A drop in value is generally the primary reason to undo a Roth conversion. You owe ordinary income tax on the value as of the date you move money from a traditional IRA to a Roth IRA. But "if you did a $50,000 2015 Roth conversion and it fell to $40,000 in 2016, it doesn't make sense to pay tax on $50,000," says Paul Jacobs, chief investment officer of Palisades Hudson Financial Group, in Atlanta. Instead, recharacterize the conversion, putting the money back in the traditional IRA, and the conversion tax bill disappears. It's as if the conversion never happened.

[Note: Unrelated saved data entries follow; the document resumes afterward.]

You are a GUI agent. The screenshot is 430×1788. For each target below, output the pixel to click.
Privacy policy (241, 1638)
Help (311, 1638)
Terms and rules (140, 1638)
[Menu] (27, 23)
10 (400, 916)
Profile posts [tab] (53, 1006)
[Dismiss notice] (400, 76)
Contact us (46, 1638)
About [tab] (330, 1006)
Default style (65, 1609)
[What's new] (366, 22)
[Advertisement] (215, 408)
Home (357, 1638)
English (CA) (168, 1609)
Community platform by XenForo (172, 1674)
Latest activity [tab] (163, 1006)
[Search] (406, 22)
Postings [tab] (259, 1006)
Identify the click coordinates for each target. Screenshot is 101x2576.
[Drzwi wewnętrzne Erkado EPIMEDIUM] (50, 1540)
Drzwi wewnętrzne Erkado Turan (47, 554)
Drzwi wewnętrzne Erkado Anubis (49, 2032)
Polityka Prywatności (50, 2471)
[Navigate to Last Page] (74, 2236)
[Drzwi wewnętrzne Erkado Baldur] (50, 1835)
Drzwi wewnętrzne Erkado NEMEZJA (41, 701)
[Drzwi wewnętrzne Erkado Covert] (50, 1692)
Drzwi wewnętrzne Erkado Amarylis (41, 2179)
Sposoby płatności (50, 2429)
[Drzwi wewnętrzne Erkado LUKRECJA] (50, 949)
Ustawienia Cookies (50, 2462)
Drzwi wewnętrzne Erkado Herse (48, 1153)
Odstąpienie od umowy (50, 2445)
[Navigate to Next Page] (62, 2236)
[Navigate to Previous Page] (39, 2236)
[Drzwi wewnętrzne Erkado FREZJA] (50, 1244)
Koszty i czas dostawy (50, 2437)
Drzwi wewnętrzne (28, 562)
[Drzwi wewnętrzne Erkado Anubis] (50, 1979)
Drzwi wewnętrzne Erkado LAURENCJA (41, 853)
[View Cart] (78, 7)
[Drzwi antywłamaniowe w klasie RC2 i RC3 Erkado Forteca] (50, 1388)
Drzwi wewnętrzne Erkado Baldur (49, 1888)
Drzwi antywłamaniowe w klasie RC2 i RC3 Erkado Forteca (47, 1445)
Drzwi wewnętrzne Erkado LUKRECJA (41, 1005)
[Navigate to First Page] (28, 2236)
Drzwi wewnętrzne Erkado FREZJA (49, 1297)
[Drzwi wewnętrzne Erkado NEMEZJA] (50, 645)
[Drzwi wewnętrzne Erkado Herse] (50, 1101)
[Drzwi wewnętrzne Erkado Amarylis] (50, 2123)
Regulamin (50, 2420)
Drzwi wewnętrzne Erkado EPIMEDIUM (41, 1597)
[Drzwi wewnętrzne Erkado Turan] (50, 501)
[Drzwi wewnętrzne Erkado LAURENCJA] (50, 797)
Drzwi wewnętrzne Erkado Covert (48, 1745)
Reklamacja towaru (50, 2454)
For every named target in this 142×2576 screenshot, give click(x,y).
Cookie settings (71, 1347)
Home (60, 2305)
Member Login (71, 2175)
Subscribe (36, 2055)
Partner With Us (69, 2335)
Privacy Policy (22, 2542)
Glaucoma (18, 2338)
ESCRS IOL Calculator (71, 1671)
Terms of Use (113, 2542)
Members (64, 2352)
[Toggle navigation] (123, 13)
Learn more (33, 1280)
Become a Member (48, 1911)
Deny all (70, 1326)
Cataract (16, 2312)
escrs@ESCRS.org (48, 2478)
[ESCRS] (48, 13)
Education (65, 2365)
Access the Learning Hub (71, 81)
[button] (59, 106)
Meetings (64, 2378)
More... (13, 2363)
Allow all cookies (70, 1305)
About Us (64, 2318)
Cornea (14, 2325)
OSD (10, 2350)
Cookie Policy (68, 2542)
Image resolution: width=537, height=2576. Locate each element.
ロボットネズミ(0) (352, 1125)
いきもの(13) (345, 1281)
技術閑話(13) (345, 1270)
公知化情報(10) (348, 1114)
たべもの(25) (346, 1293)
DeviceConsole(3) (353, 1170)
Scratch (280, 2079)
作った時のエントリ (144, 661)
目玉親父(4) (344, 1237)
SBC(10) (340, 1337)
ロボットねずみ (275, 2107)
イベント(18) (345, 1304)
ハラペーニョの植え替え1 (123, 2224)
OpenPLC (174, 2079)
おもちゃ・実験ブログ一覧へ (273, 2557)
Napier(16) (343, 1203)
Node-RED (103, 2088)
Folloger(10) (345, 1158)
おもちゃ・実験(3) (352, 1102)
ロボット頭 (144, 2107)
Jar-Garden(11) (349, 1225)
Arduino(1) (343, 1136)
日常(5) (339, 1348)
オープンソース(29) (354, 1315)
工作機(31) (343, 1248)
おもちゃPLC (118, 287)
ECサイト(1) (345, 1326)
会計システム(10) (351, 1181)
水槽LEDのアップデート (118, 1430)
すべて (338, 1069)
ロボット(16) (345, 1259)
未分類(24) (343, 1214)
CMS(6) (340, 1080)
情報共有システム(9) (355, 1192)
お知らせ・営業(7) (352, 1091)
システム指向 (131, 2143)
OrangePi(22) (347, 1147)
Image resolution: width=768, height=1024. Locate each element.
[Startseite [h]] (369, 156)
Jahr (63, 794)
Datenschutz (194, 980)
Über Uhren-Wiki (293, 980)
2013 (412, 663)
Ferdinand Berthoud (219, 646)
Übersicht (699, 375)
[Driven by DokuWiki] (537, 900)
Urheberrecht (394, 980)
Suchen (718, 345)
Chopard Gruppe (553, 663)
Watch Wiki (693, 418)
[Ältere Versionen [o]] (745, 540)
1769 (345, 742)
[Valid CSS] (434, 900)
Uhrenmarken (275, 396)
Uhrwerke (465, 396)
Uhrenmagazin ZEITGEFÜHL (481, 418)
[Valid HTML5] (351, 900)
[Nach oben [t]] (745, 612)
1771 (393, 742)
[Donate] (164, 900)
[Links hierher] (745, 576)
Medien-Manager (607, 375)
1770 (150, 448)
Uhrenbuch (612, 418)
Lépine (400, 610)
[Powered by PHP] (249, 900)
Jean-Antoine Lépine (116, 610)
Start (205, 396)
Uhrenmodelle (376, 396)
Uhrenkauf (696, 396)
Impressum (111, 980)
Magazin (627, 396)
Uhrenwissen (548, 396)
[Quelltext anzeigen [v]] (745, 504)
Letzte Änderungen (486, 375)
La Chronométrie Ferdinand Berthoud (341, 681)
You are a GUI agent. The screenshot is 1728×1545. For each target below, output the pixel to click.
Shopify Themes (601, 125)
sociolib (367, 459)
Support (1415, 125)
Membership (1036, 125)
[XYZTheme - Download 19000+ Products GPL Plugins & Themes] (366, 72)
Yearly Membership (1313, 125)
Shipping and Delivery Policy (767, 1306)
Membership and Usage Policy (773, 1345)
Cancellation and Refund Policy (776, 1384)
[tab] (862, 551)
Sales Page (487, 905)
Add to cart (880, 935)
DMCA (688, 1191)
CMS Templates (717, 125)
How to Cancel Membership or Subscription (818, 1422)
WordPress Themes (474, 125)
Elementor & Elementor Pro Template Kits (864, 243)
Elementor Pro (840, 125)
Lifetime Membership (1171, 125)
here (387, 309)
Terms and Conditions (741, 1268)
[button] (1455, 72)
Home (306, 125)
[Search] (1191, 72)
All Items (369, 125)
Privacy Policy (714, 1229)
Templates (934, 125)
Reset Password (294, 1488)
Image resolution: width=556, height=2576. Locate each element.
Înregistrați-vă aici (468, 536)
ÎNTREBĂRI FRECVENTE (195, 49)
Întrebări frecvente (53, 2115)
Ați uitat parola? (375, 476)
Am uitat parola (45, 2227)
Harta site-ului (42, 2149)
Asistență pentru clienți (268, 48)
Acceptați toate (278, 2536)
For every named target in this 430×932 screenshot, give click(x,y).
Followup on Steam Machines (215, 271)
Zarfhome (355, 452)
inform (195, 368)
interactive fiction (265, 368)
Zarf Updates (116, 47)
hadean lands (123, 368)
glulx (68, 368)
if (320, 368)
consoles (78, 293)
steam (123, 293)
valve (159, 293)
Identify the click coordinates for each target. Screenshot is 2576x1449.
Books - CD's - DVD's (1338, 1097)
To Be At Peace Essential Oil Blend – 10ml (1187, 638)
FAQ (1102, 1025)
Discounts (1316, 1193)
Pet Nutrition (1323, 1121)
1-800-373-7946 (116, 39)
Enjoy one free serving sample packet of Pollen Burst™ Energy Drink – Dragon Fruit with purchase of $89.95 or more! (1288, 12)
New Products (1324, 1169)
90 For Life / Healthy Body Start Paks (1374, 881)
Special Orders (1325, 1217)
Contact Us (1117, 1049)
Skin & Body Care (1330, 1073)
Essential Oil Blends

Even if the overall market isn't down, check to see if your investment is. If so, you can extinguish the tax bill and claim a refund if you already filed your 2015 return. If you still want the Roth, reconvert the asset at its current value for a lower tax bill. You must wait at least 30 days after the recharacterization and until the year following the original conversion. Because it's already the next calendar year, you need to wait just 30 days to reconvert an undone 2015 conversion.

Manage Your Tax Bill

You may want to undo a conversion because of unintended tax consequences. Added to your taxable income, a conversion could push you into a higher tax bracket unintentionally, or cause Medicare premium surcharges to kick in or tax deductions to phase out. “There’s a big multiplication effect,” says JoAnn May, a principal at Forest Asset Management, in Berwyn, Ill.


And, says Jacobs, "it's not an all or nothing decision, you can do a partial recharacterization." If the conversion just slightly pushes you into the next tax bracket and the value of your Roth has climbed, trimming a slice of the converted amount could lower your tax bill while keeping most of the Roth growth intact.

May says she advised a client to partially recharacterize a conversion after the client received more income from inherited assets than expected. To avoid bumping into a higher tax bracket, May says, just a small portion of the conversion needed to be undone.

Planning ahead for a potential recharacterization can simplify your tax life. In a year you do a big Roth conversion, you may want to file for an extension for filing your tax return, putting the deadline off to mid-October -- the same deadline for undoing a Roth conversion. That way, you wouldn't have to file an amended return to retrieve your overpaid taxes if you did a do-over. "Anytime we do a conversion, we like to wait to do taxes until near October," Jacobs says.

You can also simplify the process by dividing a conversion into separate Roths by asset class. For example, you could set up a Roth IRA for stocks and one for bonds. Say the stock Roth gains value, but the bond Roth drops. You can reverse the bond Roth to wipe out the tax bill for that conversion. But you can keep the stock Roth, preserving its tax-free growth.